Stored data:
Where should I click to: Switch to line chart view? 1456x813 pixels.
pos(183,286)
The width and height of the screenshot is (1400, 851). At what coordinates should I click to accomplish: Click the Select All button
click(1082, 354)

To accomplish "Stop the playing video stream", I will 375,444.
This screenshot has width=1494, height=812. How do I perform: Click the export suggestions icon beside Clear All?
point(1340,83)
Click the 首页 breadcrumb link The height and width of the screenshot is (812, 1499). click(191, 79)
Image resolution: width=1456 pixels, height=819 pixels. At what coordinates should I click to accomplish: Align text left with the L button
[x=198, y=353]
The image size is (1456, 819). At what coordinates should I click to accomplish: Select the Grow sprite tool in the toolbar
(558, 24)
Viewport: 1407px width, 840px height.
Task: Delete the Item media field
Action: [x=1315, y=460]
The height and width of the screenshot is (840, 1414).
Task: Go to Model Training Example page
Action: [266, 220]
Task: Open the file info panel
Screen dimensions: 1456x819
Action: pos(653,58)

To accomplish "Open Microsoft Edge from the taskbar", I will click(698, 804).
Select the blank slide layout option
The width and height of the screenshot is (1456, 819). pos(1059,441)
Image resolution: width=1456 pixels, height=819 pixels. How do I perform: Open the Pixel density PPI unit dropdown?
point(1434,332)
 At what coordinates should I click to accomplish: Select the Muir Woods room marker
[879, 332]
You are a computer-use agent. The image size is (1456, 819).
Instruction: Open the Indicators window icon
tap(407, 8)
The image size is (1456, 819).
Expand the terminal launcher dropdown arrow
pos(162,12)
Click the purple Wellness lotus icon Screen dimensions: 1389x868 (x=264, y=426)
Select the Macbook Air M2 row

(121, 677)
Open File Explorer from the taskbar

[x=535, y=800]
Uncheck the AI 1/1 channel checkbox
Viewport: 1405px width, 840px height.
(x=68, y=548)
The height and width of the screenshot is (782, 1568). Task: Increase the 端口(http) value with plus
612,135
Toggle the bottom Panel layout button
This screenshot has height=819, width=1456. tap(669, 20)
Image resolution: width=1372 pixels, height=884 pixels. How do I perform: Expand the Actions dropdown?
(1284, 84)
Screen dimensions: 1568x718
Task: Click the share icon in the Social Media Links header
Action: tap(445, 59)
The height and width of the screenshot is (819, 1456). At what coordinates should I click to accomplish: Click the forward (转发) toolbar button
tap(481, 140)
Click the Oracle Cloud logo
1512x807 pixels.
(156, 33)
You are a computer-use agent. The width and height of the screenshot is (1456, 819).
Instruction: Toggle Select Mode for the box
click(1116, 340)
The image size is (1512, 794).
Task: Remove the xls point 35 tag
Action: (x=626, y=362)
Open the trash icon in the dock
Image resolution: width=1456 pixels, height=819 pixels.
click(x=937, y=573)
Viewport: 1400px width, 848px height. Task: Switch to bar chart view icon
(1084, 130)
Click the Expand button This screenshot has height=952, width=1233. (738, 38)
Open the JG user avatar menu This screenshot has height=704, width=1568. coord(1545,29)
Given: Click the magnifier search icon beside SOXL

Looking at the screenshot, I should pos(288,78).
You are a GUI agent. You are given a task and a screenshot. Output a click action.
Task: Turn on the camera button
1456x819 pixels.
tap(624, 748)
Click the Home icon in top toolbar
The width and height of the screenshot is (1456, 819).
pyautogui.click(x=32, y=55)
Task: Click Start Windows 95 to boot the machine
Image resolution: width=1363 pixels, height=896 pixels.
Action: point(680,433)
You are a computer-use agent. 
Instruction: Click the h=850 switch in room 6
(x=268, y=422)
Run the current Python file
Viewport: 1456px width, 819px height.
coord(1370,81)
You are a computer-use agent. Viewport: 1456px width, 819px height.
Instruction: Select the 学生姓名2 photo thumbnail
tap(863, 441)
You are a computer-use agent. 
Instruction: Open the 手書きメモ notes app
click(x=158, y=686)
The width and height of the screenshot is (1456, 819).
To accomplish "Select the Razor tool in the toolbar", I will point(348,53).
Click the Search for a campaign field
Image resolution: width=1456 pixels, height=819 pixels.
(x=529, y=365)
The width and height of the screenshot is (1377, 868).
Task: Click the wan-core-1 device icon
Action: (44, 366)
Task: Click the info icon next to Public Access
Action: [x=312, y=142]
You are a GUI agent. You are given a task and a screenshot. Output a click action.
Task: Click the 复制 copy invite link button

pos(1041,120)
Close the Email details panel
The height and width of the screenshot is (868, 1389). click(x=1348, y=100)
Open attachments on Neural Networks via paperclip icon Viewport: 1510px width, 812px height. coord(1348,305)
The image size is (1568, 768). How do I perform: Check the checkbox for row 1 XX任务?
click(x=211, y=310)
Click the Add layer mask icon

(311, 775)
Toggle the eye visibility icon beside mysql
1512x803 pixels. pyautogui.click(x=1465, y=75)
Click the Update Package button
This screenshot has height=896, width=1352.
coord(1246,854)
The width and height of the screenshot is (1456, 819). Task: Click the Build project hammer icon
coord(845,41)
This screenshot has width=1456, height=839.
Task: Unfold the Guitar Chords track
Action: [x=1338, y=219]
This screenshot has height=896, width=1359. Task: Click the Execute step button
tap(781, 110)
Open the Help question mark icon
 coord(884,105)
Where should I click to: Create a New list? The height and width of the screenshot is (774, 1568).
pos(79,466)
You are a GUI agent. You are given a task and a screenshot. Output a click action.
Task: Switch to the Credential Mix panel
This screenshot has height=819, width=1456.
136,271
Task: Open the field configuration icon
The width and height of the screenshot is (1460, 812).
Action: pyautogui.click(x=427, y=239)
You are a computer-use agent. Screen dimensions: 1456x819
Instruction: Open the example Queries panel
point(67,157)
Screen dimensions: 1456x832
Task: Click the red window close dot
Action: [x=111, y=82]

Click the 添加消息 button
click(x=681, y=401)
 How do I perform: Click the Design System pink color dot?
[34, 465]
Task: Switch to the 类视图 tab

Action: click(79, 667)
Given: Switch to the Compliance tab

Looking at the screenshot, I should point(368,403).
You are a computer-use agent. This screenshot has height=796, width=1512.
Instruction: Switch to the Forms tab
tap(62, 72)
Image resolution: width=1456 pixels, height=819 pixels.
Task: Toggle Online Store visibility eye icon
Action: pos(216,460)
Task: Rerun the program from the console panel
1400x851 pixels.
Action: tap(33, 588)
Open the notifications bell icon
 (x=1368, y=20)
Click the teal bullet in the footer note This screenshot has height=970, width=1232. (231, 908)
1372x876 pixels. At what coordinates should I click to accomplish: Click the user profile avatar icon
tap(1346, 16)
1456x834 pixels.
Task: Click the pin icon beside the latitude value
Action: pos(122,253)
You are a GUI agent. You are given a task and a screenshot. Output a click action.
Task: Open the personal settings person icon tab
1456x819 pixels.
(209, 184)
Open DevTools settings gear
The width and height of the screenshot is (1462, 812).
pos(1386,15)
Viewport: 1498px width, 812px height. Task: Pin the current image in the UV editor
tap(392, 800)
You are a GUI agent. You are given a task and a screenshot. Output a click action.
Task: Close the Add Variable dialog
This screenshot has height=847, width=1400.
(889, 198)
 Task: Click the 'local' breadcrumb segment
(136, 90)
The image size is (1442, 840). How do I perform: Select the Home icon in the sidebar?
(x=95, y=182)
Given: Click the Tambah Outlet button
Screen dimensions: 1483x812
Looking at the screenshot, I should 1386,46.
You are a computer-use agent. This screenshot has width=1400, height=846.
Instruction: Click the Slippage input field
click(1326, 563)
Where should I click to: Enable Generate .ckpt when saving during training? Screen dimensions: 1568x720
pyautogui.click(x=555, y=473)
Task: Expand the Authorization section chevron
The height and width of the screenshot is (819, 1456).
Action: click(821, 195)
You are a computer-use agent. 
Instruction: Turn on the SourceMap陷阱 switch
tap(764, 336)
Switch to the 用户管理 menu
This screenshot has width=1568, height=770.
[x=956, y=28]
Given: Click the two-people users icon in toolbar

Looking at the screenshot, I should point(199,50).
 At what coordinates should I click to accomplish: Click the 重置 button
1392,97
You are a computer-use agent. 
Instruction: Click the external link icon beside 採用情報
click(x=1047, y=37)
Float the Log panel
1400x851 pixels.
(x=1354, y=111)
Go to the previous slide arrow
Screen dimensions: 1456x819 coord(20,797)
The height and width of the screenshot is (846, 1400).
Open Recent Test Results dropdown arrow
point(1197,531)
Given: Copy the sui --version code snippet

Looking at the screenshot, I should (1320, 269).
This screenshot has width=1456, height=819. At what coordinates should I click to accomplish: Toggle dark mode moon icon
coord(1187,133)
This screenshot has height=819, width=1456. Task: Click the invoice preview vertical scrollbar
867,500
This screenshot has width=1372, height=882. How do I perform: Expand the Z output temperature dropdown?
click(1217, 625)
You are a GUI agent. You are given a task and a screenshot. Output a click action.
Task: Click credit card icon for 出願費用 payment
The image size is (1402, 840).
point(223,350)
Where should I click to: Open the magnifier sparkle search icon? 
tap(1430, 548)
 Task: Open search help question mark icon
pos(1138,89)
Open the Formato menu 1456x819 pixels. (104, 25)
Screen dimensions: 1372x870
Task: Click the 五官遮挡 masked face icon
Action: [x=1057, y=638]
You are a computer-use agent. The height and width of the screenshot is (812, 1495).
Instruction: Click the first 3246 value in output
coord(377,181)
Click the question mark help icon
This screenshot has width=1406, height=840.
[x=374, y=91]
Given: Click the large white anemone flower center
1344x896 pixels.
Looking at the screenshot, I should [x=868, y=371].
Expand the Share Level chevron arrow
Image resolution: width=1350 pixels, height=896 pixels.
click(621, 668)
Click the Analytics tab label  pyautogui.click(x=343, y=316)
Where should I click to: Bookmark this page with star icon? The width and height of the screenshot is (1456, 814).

Activity: Print the lines above, unchanged, from the start of the records to the line with "You are a computer-use agent. The image", including that final line.

Response to the exercise:
Where should I click to: Switch to line chart view? 1456x813 pixels.
pos(183,286)
The width and height of the screenshot is (1400, 851). At what coordinates should I click to accomplish: Click the Select All button
click(1082, 354)

To accomplish "Stop the playing video stream", I will 375,444.
This screenshot has width=1494, height=812. How do I perform: Click the export suggestions icon beside Clear All?
point(1340,83)
Click the 首页 breadcrumb link The height and width of the screenshot is (812, 1499). click(191, 79)
Image resolution: width=1456 pixels, height=819 pixels. At what coordinates should I click to accomplish: Align text left with the L button
[x=198, y=353]
The image size is (1456, 819). At what coordinates should I click to accomplish: Select the Grow sprite tool in the toolbar
(558, 24)
Viewport: 1407px width, 840px height.
Task: Delete the Item media field
Action: [x=1315, y=460]
The height and width of the screenshot is (840, 1414).
Task: Go to Model Training Example page
Action: [266, 220]
Task: Open the file info panel
Screen dimensions: 1456x819
Action: pos(653,58)

To accomplish "Open Microsoft Edge from the taskbar", I will click(698, 804).
Select the blank slide layout option
The width and height of the screenshot is (1456, 819). pos(1059,441)
Image resolution: width=1456 pixels, height=819 pixels. How do I perform: Open the Pixel density PPI unit dropdown?
point(1434,332)
 At what coordinates should I click to accomplish: Select the Muir Woods room marker
[879, 332]
You are a computer-use agent. The image size is (1456, 819).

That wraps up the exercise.